Rating: Summary: An Existential Cockroach Review: Twentieth century history is brilliantly reimagined through the eyes of Gregor Samsa, the fabric salesman turned cockroach from Kafka's Metamorphosis. Gregor begins his "half-life" as a circus performer in Vienna, and then, later, when he migrates to the United States, becomes an elevator operator, as he continues his conscious and unconscious musings on humanity and inhumanity. Gregor lives the "American Dream", following an unimaginable career path, becoming one of the 20th century's foremost existentialists, artists, activists, and insurance industry risk assessors, and in doing so, he provides a funny, tragic, and thought provoking critique of Western civilization, particularly the United States. Gregor suffers from an unhealing wound in his back, inflicted when his father, frightened by his new form, threw an apple at him, a metaphor that is implicitly explored throughout the novel. Gregor stumbles upon so many pivitol figures throughout the book, that in that respect, Insect Dreams is reminiscent of Forest Gump, yet that allusion is delightful. Estrin is erudite, so at times one might need to look up a fact or a figure, but the entire experience is worth it.
Rating: Summary: Estrin did it. He made me love a roach. Review: When an imaginative and gifted author can use a giant roach as his main character, include a romance between the roach and a human, and still make you love him, he's accomplished a colossal feat. Yet these are only a few of Estrin's marvelous achievements in this thoughtful, but very playful, and often very funny chronicle of western history and thought from World War I through the dropping of the atomic bomb in World War II. Gregor Samsa, the famous salesman turned roach in Kafka's Metamorphosis, ends up not in Kafka's dustbin, but as part of a Viennese freak show run by Amadeus Hoffnung, in the opening chapter, "Tails of Hoffnung."
Reciting Rilke and discoursing on Spengler's Decline of the West, Gregor attracts the attention of writer Robert Musil, who tells him that although western humanity is finished, that "Society...is in a larval state. What it needs is a larval model to lead it onward, upward, and out of the corral," and Gregor is that larval model, his ironic task being to teach us what it means to be human.
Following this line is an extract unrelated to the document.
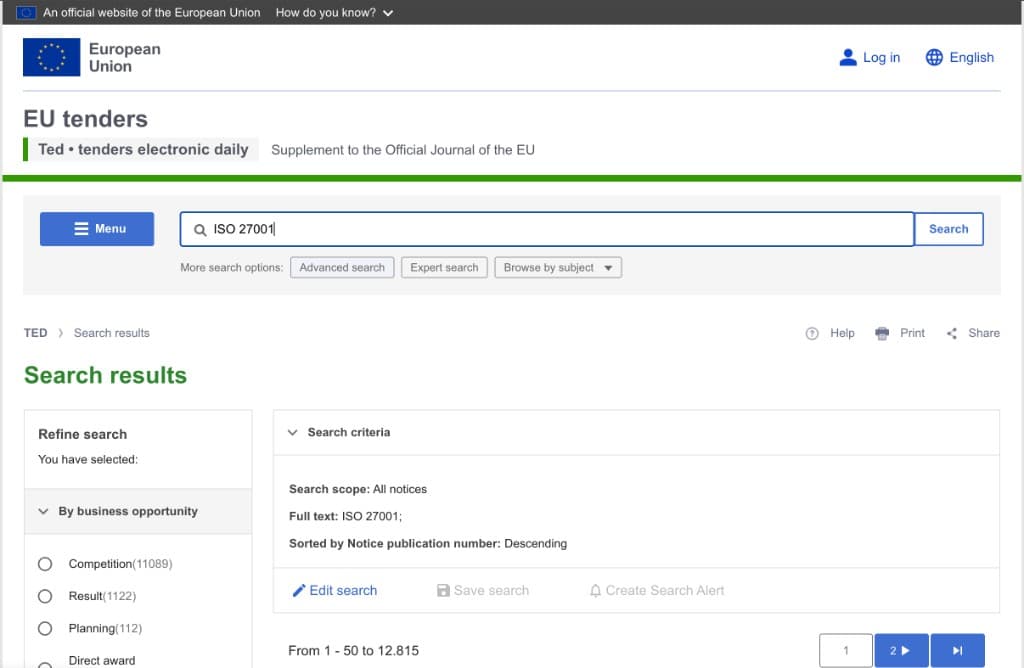Image resolution: width=1024 pixels, height=668 pixels.
Task: Click the TED breadcrumb link
Action: pos(35,333)
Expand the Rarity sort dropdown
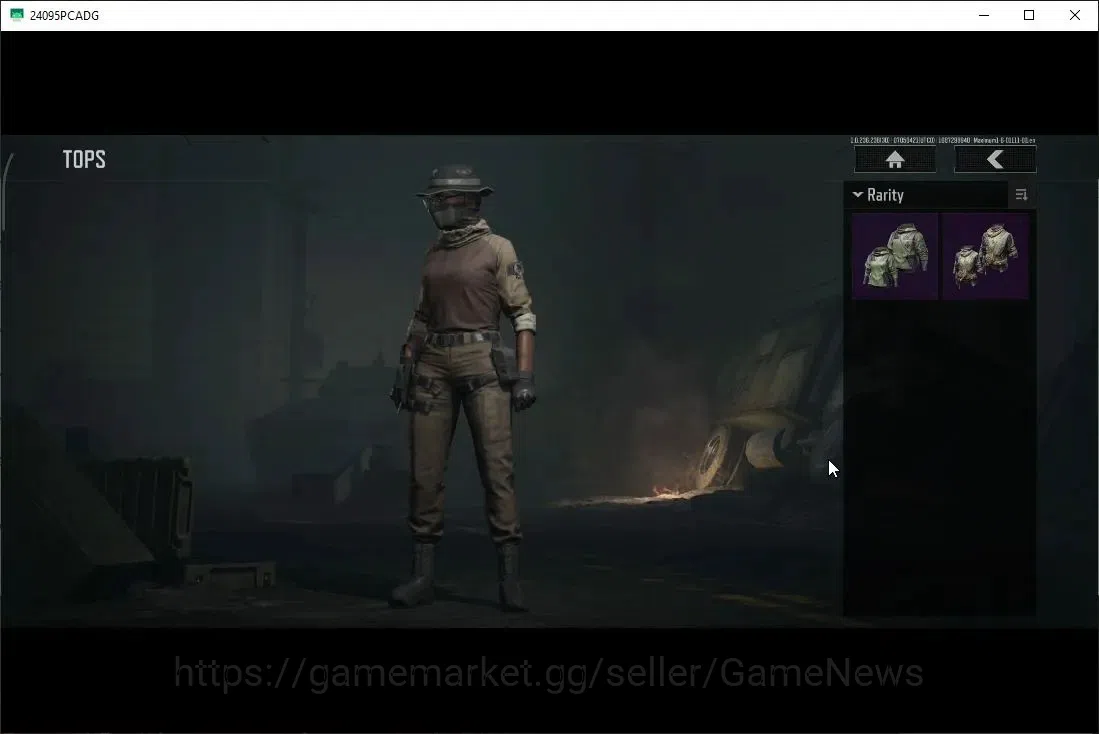 point(925,195)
In lighthearted, fast-paced prose, Estrin describes Gregor's emigration to New York, his search for identity, and his eventual connection to seminal events in western history and the people responsible for them. The music of Charles Ives, the Scopes trial (at which Gregor, ironically, testifies), the executions of Sacco and Vanzetti, the election and administration of FDR, and the development of the atomic bomb are just a few of Estrin's sensitively presented turning points of American history. At Eleanor Roosevelt's urging, Gregor accepts the offer to move into the White House, where he lives, literally, as part of the "kitchen cabinet" and works at the Department of Agriculture as an exterminator.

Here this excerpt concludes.